The records below are to be transcribed exactly, with the pictures removed.
[Data records — start]
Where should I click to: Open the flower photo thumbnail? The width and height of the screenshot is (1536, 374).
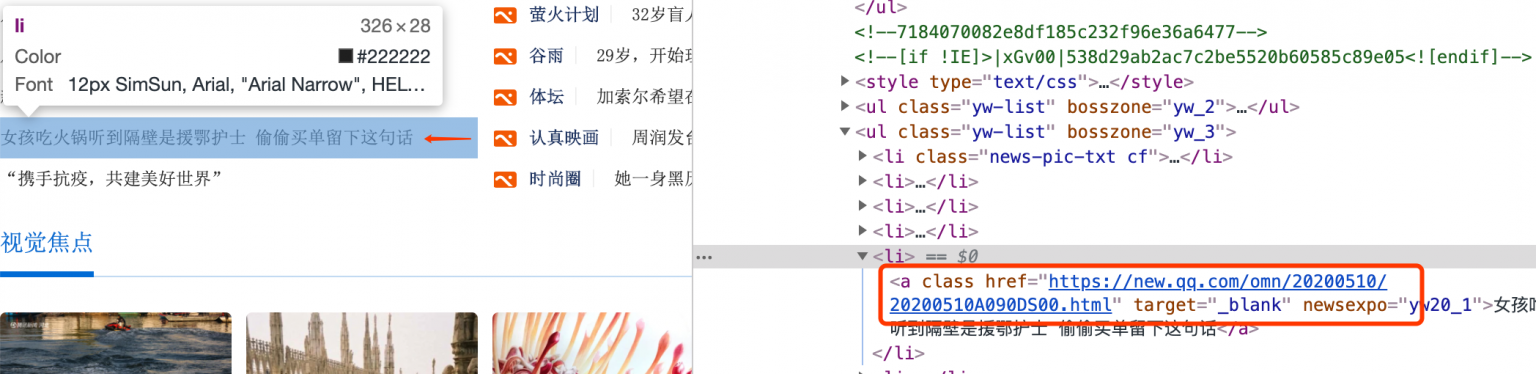coord(585,343)
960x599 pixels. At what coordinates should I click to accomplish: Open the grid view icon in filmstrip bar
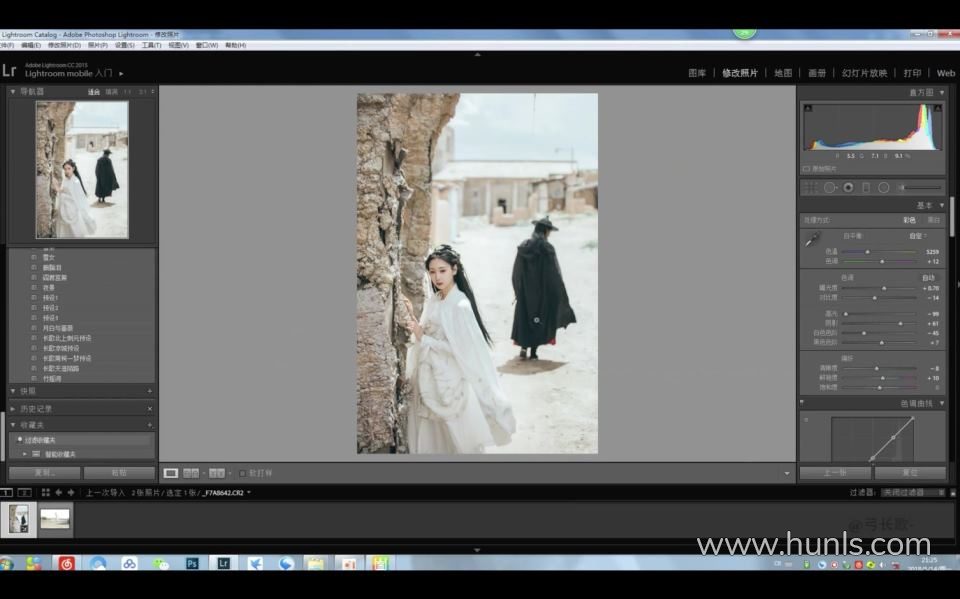[x=45, y=492]
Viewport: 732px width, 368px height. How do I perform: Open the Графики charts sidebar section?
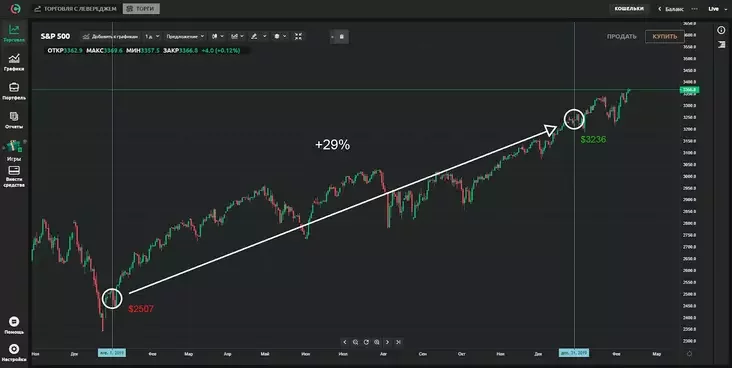pyautogui.click(x=14, y=62)
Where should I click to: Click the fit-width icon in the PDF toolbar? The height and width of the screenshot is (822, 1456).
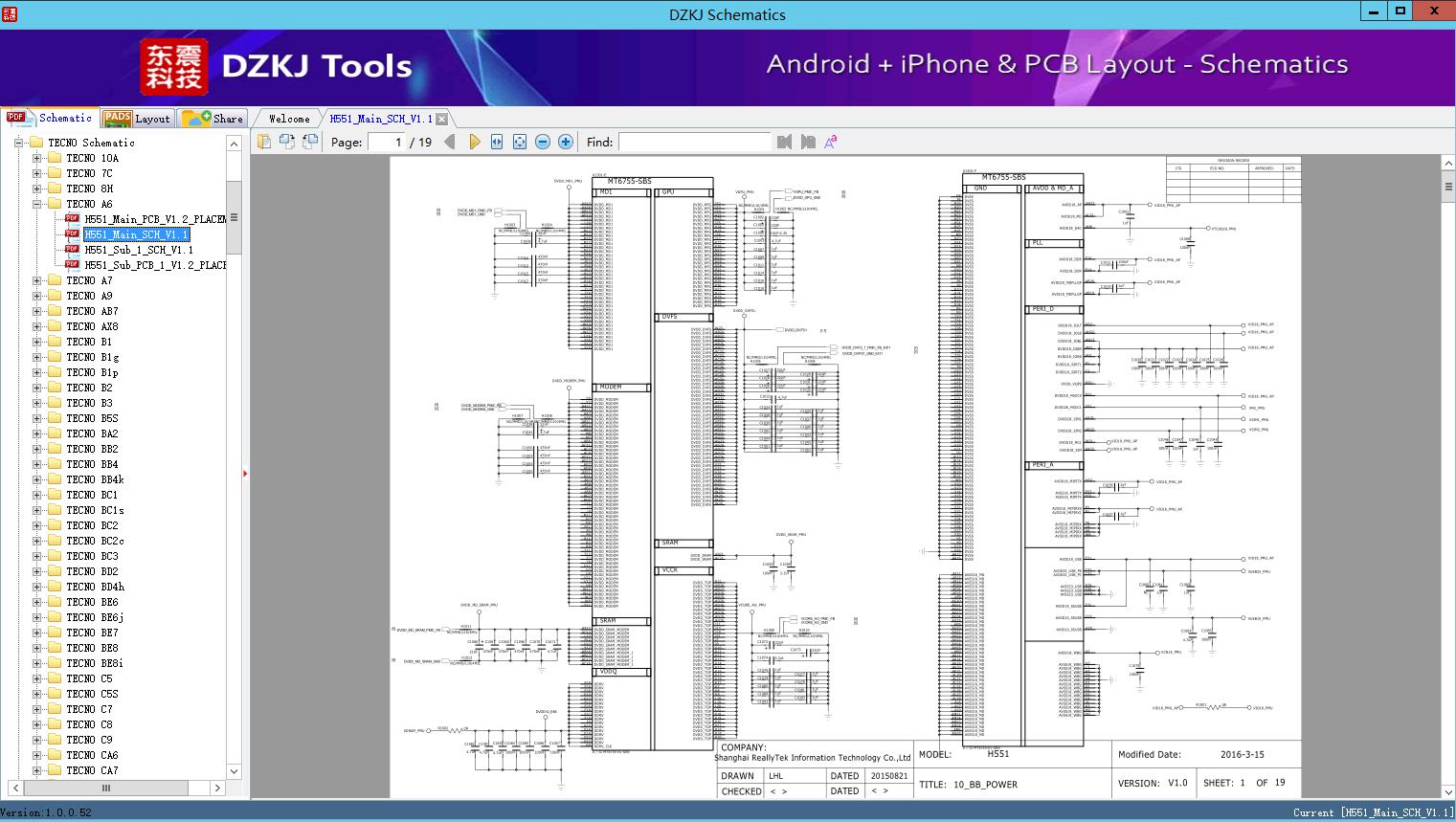click(x=497, y=142)
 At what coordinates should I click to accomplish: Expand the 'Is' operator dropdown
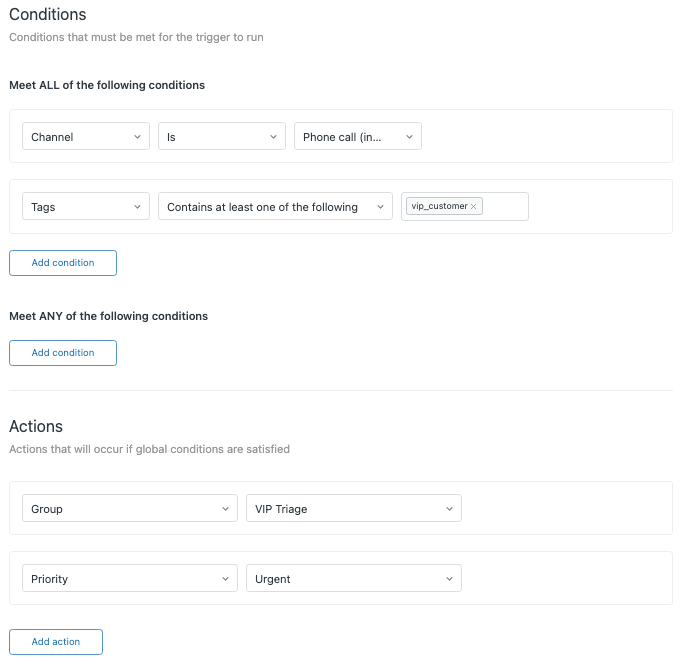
[Data records — finish]
▶ **Your response**:
Where should I click to: Open the flower photo thumbnail? The width and height of the screenshot is (1536, 374).
coord(585,343)
960x599 pixels. At what coordinates should I click to accomplish: Open the grid view icon in filmstrip bar
[x=45, y=492]
Viewport: 732px width, 368px height. How do I perform: Open the Графики charts sidebar section?
pyautogui.click(x=14, y=62)
Where should I click to: Click the fit-width icon in the PDF toolbar? The height and width of the screenshot is (822, 1456).
click(x=497, y=142)
 At what coordinates should I click to accomplish: Expand the 'Is' operator dropdown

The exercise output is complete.